— Begin —
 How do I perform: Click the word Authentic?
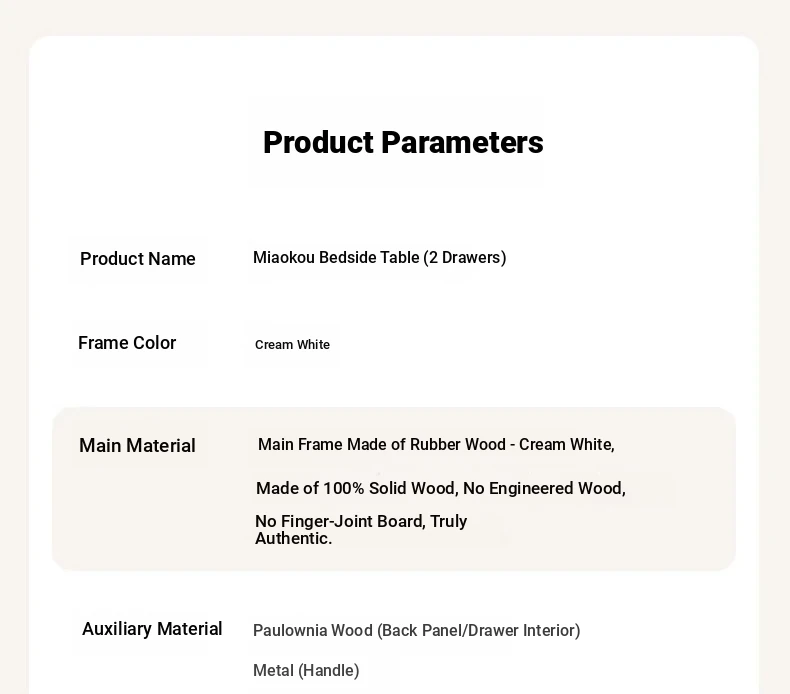[293, 538]
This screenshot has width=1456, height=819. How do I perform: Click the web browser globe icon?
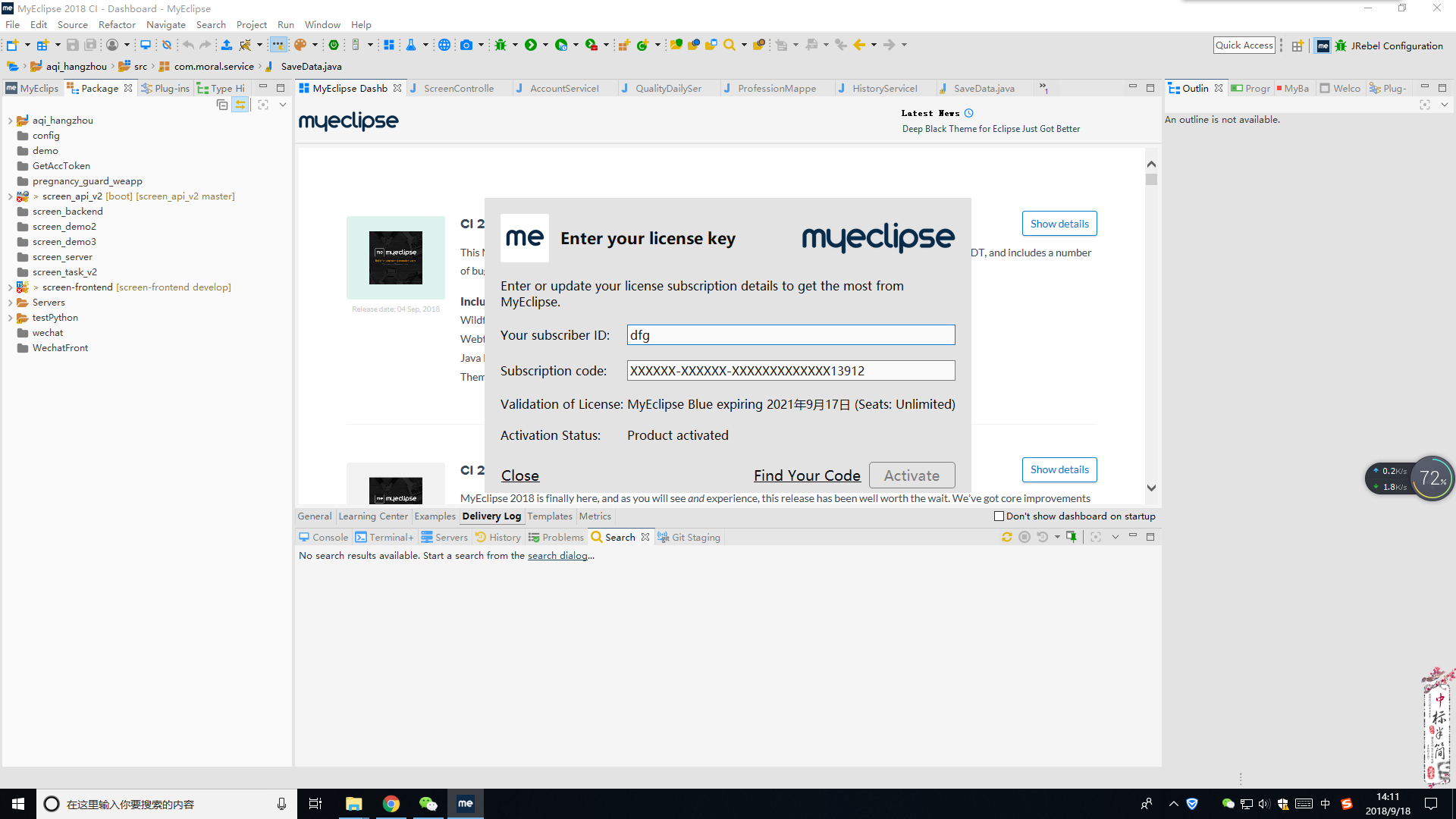[x=444, y=46]
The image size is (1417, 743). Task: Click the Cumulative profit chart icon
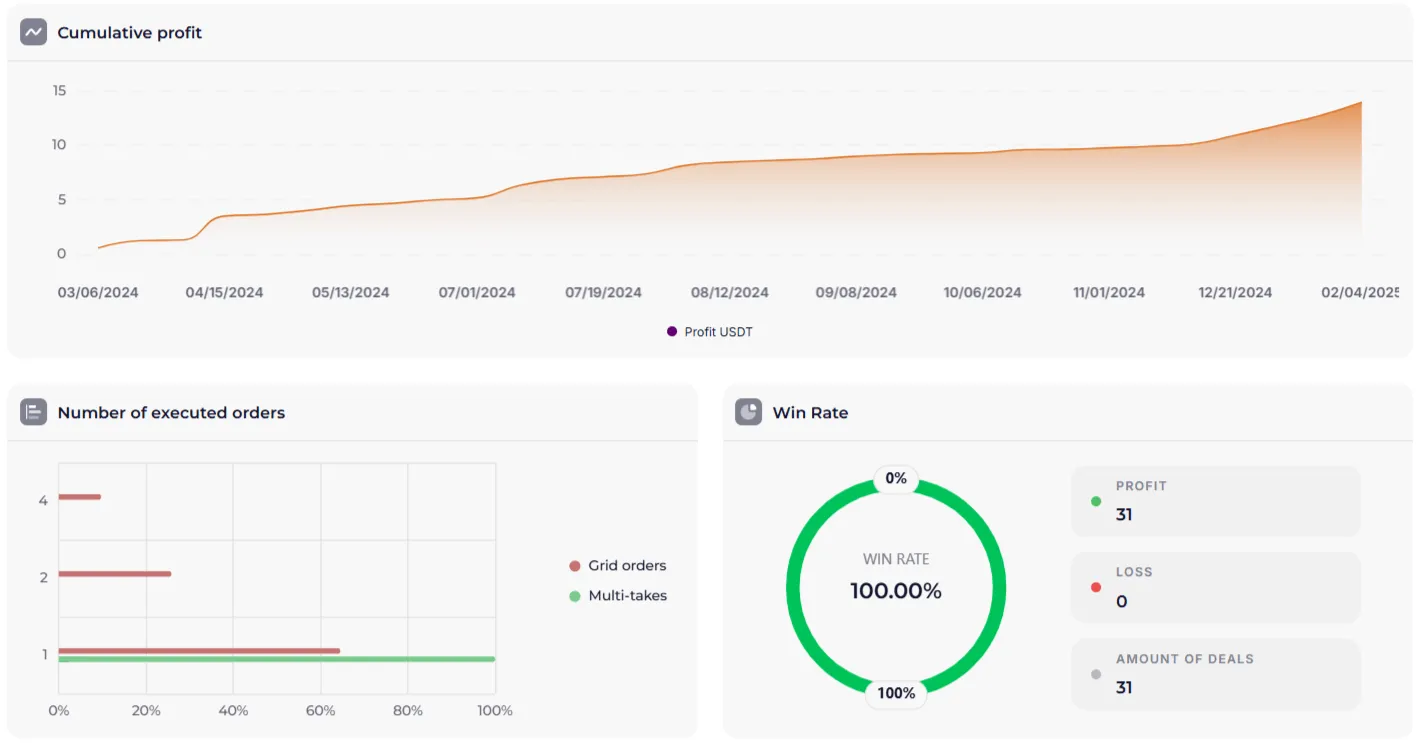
— End —
• **Stated exercise**:
Rewrite the lines from the one containing "This screenshot has" through the end of the rows, both ends included, as a JSON list of strings with one string per line and no blank lines. Leave the pictures out of your answer.

• **Correct result**:
[
  "This screenshot has width=1456, height=819. How do I perform: Click the web browser globe icon?",
  "[x=444, y=46]",
  "The image size is (1417, 743). Task: Click the Cumulative profit chart icon"
]